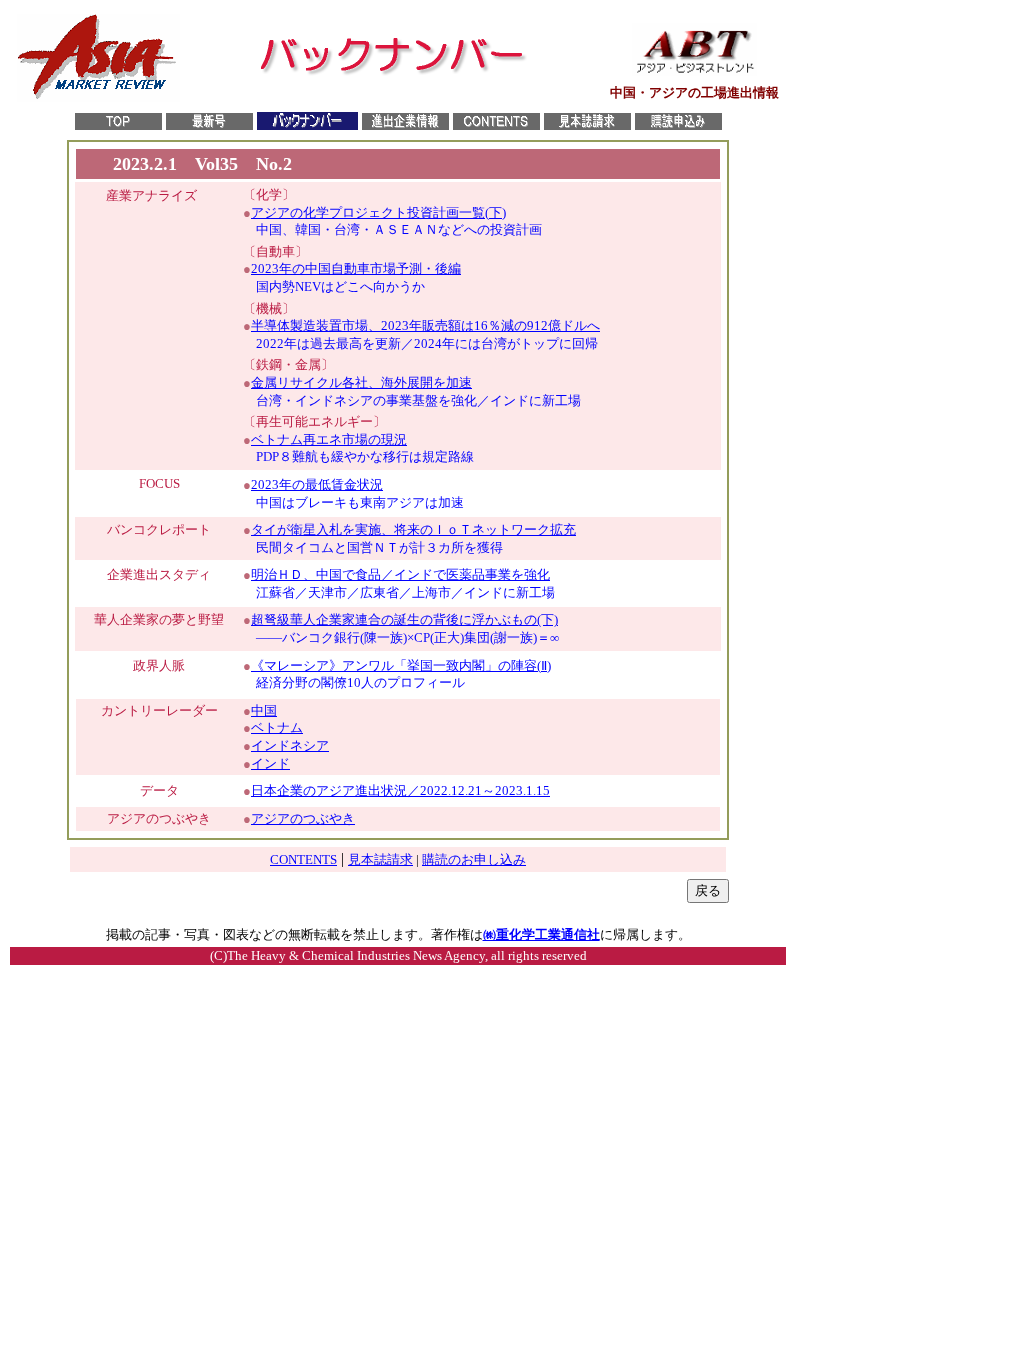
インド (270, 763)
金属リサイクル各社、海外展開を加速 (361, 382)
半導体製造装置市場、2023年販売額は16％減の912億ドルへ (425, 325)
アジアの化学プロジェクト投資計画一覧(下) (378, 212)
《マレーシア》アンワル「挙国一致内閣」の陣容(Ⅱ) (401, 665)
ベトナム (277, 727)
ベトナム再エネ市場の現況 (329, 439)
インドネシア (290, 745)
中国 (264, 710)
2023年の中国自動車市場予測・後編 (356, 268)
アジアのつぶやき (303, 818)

> EXERCISE: Using the entries above, restate word for word every line from the one that contains "アジアの化学プロジェクト投資計画一覧(下) (378, 212)" through the last.

> YOUR RESPONSE:
アジアの化学プロジェクト投資計画一覧(下) (378, 212)
《マレーシア》アンワル「挙国一致内閣」の陣容(Ⅱ) (401, 665)
ベトナム (277, 727)
ベトナム再エネ市場の現況 (329, 439)
インドネシア (290, 745)
中国 (264, 710)
2023年の中国自動車市場予測・後編 (356, 268)
アジアのつぶやき (303, 818)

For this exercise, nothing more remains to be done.